Tribeca is now one of the richest neighborhoods in the U.S.
It’s no secret that New York City is the residence of choice for plenty of millionaires (and even billionaires), and the high-priced properties that they call home. But where, exactly, is the highest concentration of wealth—looked at by average adjusted gross income—in the city?
It’s not Midtown, where a smattering of ridiculously expensive luxury towers have sprouted in the past few years. And it’s not the Upper East Side, onetime epicenter of old money and Gilded Age opulence. Nope, the richest zip code in New York is 10007 in Tribeca, with an average adjusted gross income of $879,000, according to Bloomberg, which regularly compiles a list of the country’s wealthiest environs.
Close observers of the major developments in New York real estate probably won’t be surprised by Tribeca’s inclusion on the list.
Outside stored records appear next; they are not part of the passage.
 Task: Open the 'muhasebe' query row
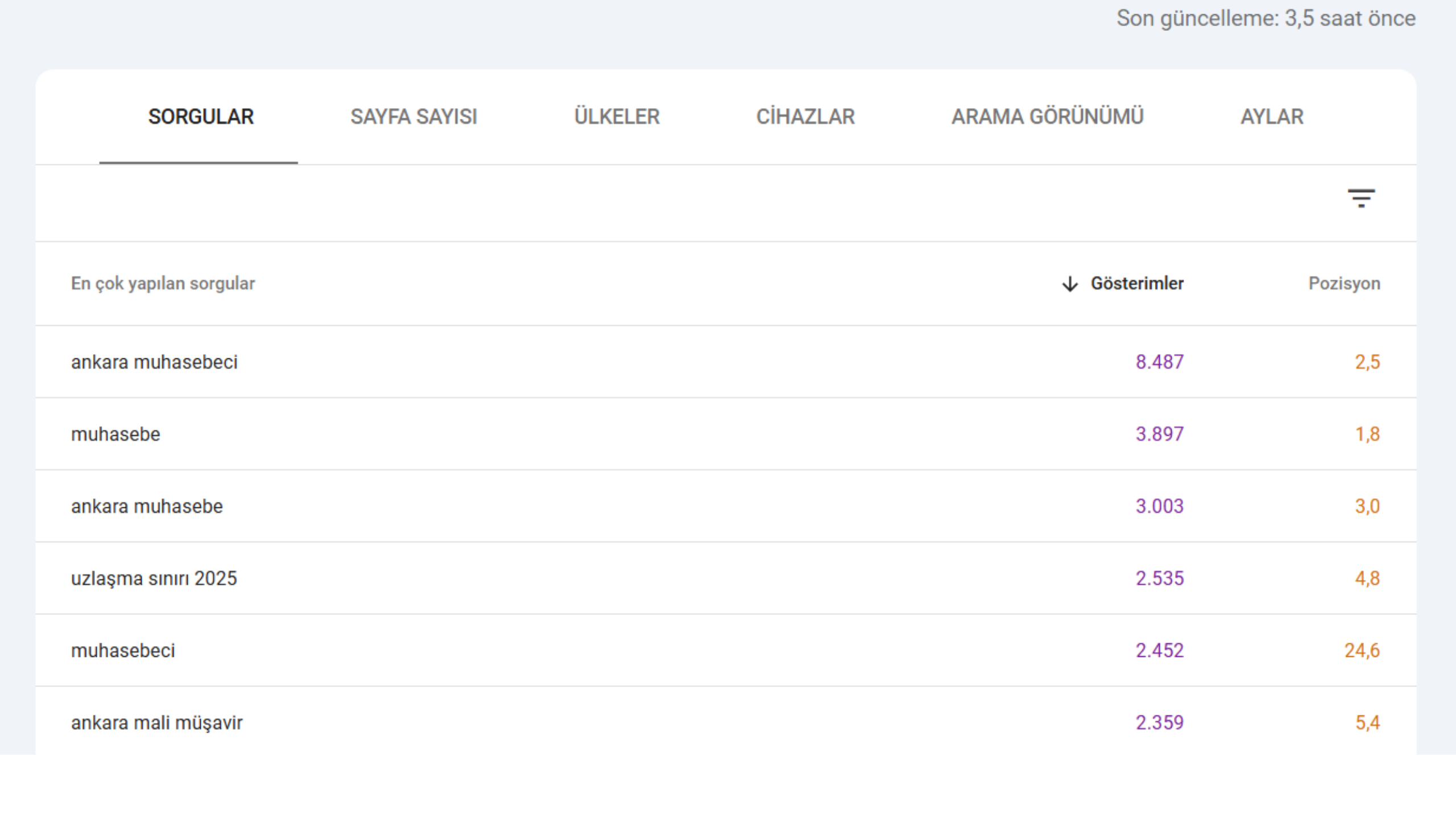tap(116, 433)
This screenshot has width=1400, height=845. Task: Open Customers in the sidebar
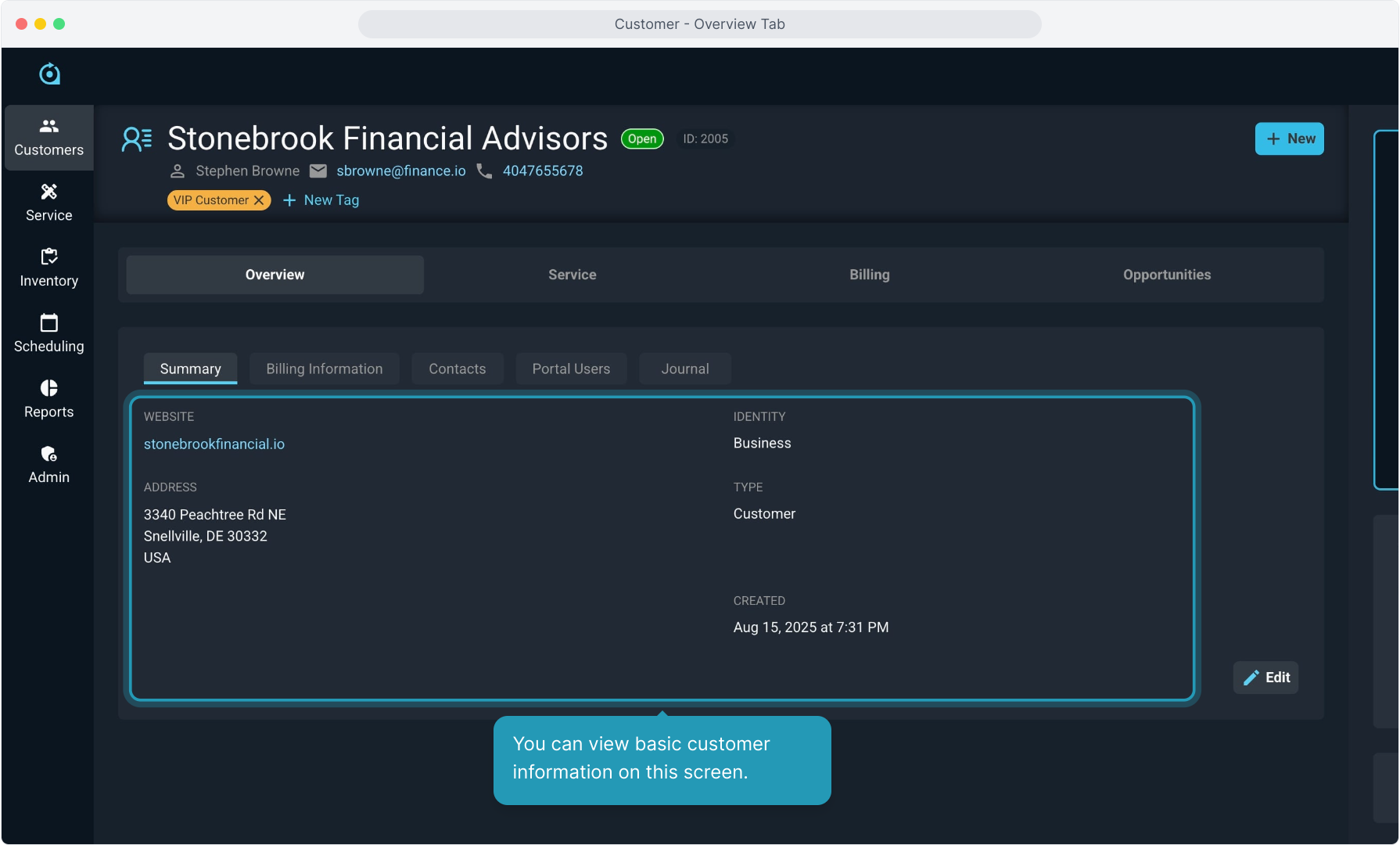[48, 138]
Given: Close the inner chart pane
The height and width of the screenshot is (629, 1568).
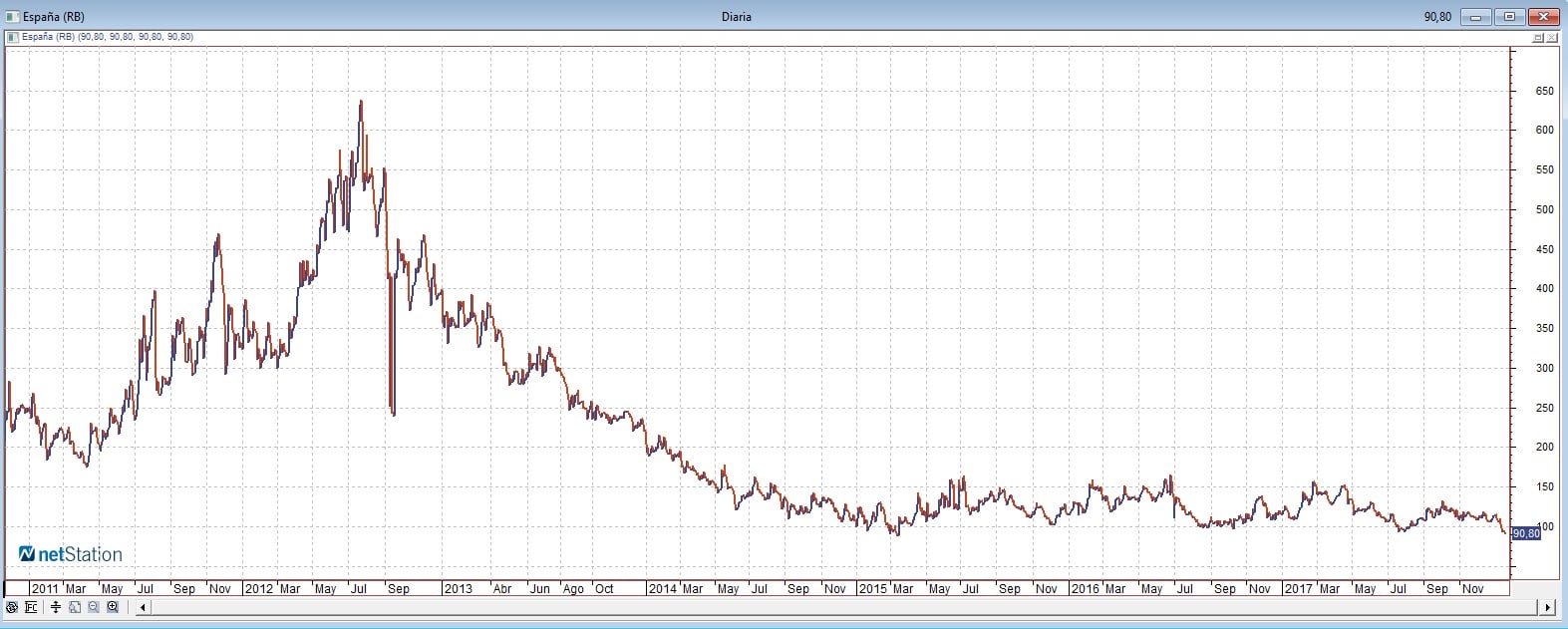Looking at the screenshot, I should (1553, 37).
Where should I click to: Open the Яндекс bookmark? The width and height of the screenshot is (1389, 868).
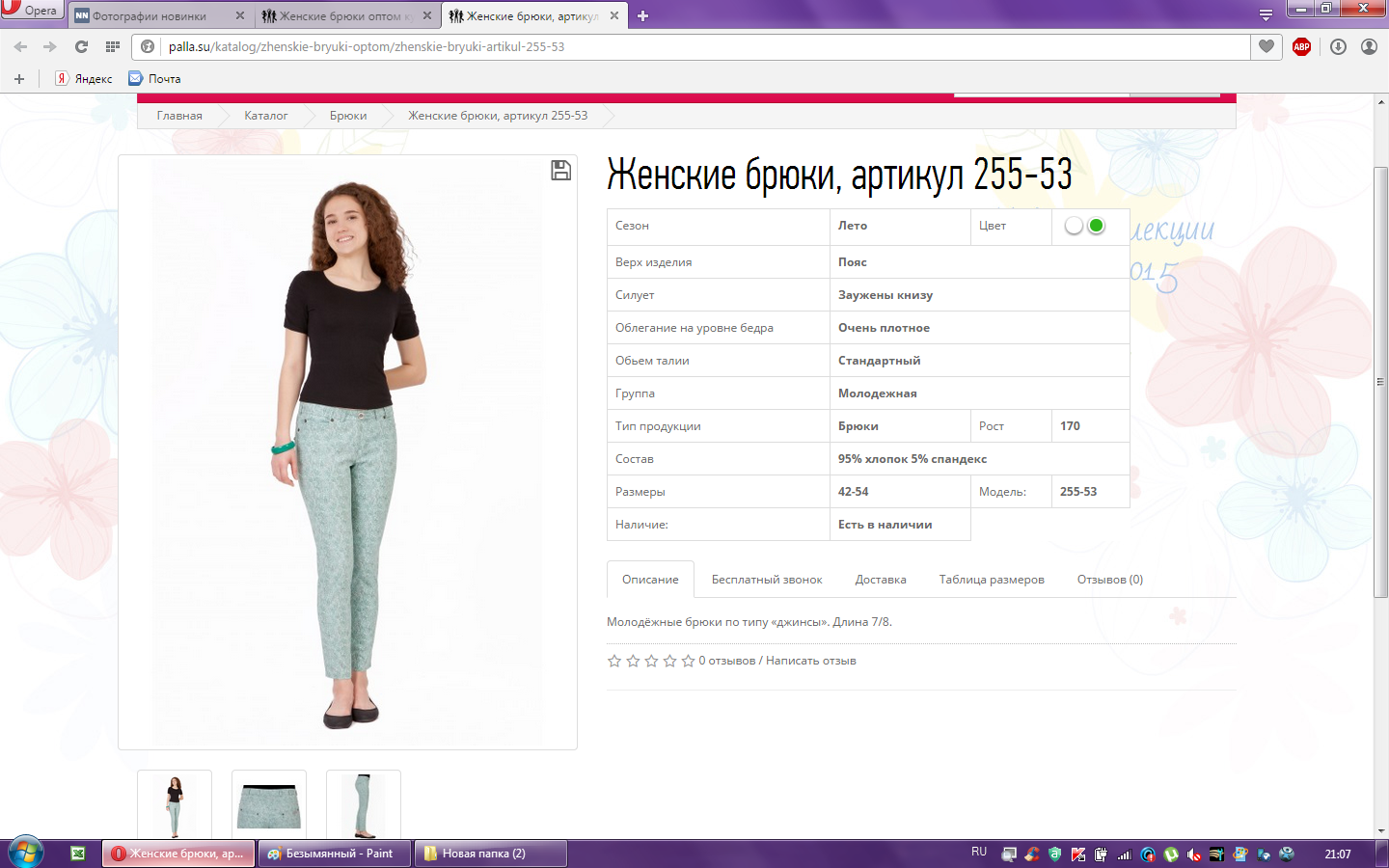[x=84, y=79]
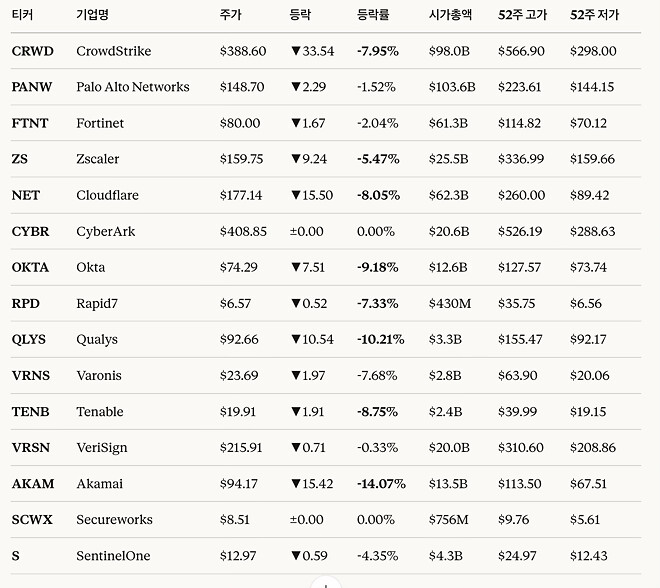660x588 pixels.
Task: Click CyberArk's $408.85 stock price
Action: (243, 231)
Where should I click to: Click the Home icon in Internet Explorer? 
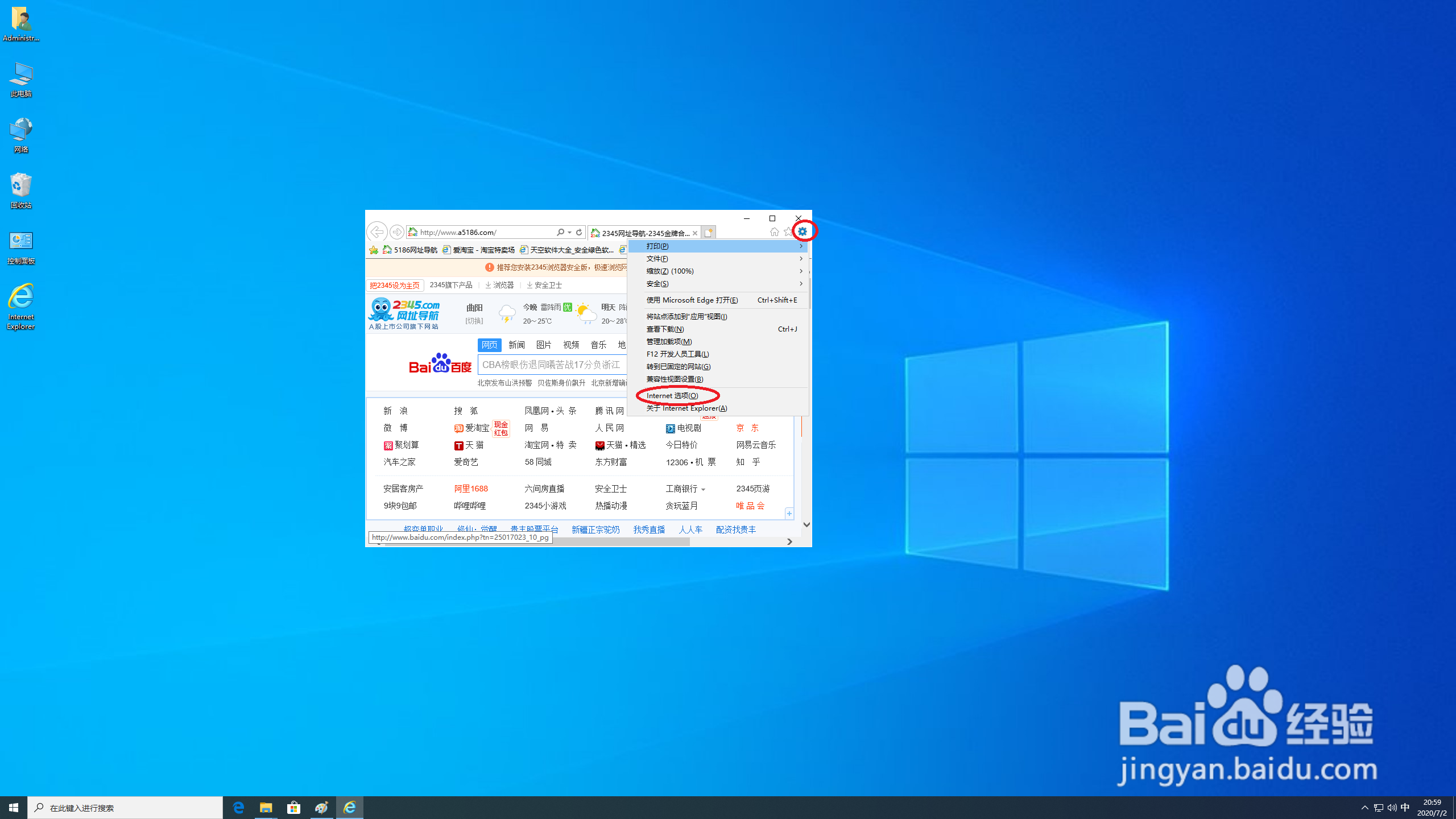pos(774,231)
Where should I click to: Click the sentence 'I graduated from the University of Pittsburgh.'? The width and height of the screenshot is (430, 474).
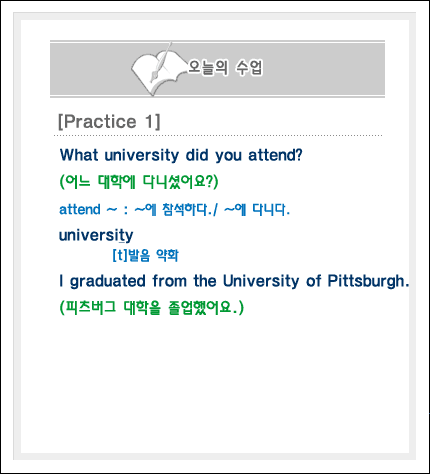coord(234,281)
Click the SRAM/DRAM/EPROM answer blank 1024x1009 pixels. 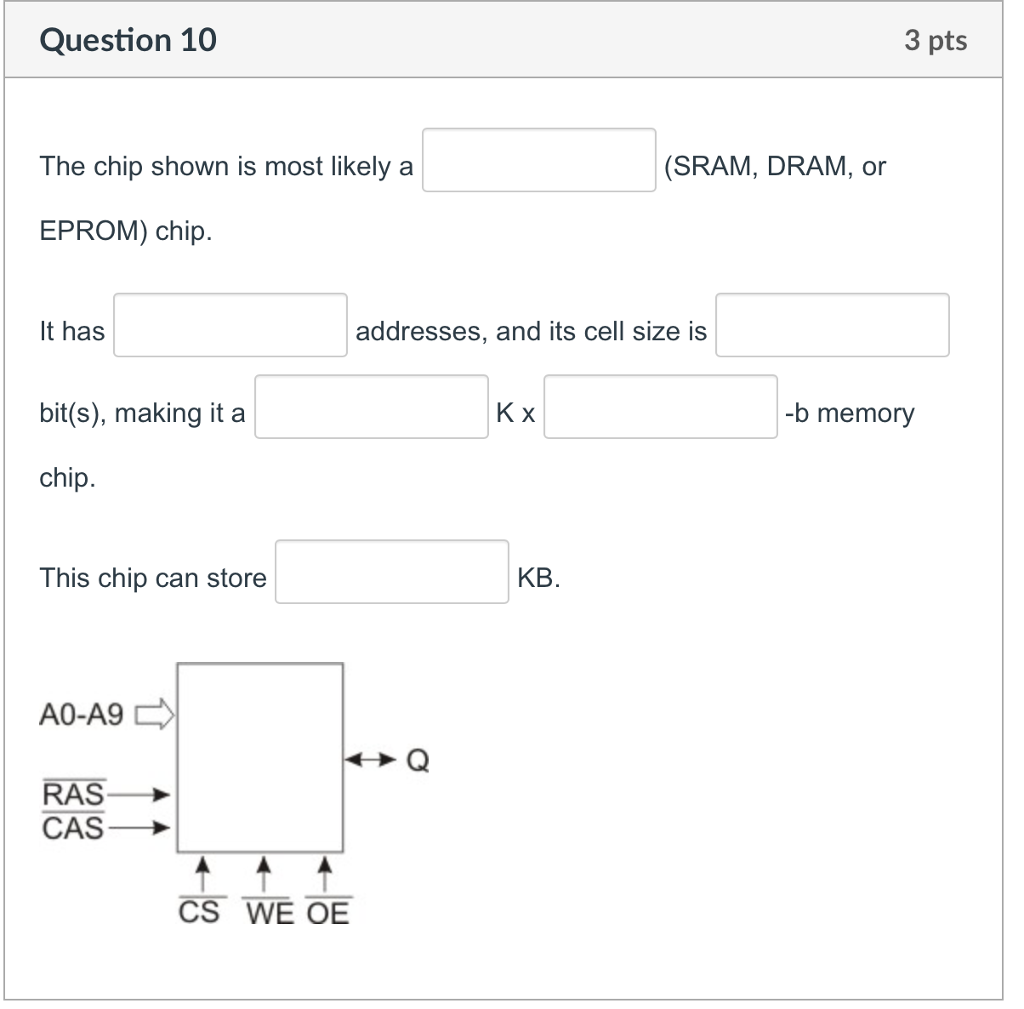point(539,161)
The neighborhood has long been a celebrity favorite—Robert de Niro is a longtime resident, and John F. Kennedy Jr. brought it to national attention in the 1990s—and is regularly at the top of the list of the city’s priciest enclaves as determined by the price of residential real estate.
“It’s very subtle wealth,” Darren Sukenik, the director of luxury sales at Douglas Elliman, told Bloomberg. “You don’t know who is behind which door in Tribeca.”
Among the buildings that have contributed to the income bump in 10007 are 111 Murray Street, 101 Warren Street, 30 Park Place (which developer Larry Silverstein endorsed with his own condo purchase), and 100 Barclay Street. (Some of Tribeca’s buzziest buildings—celebrity hotspot 443 Greenwich Street, and 70 Vestry, home of the $55 million penthouse—are outside of the 10007 zip code.)
And there’s even more new Tribeca development on the horizon: At 45 Park Place, condos are listed from $2 million a pop, and closings have yet to begin; ditto 30 Warren Street, where closings are due to begin later this year, and apartments are also going from $2 million.
Still, it doesn’t come close to the No. 1 spot on Bloomberg’s list: That would be Fisher Island in Florida, with an average adjusted gross income of $2.2 million.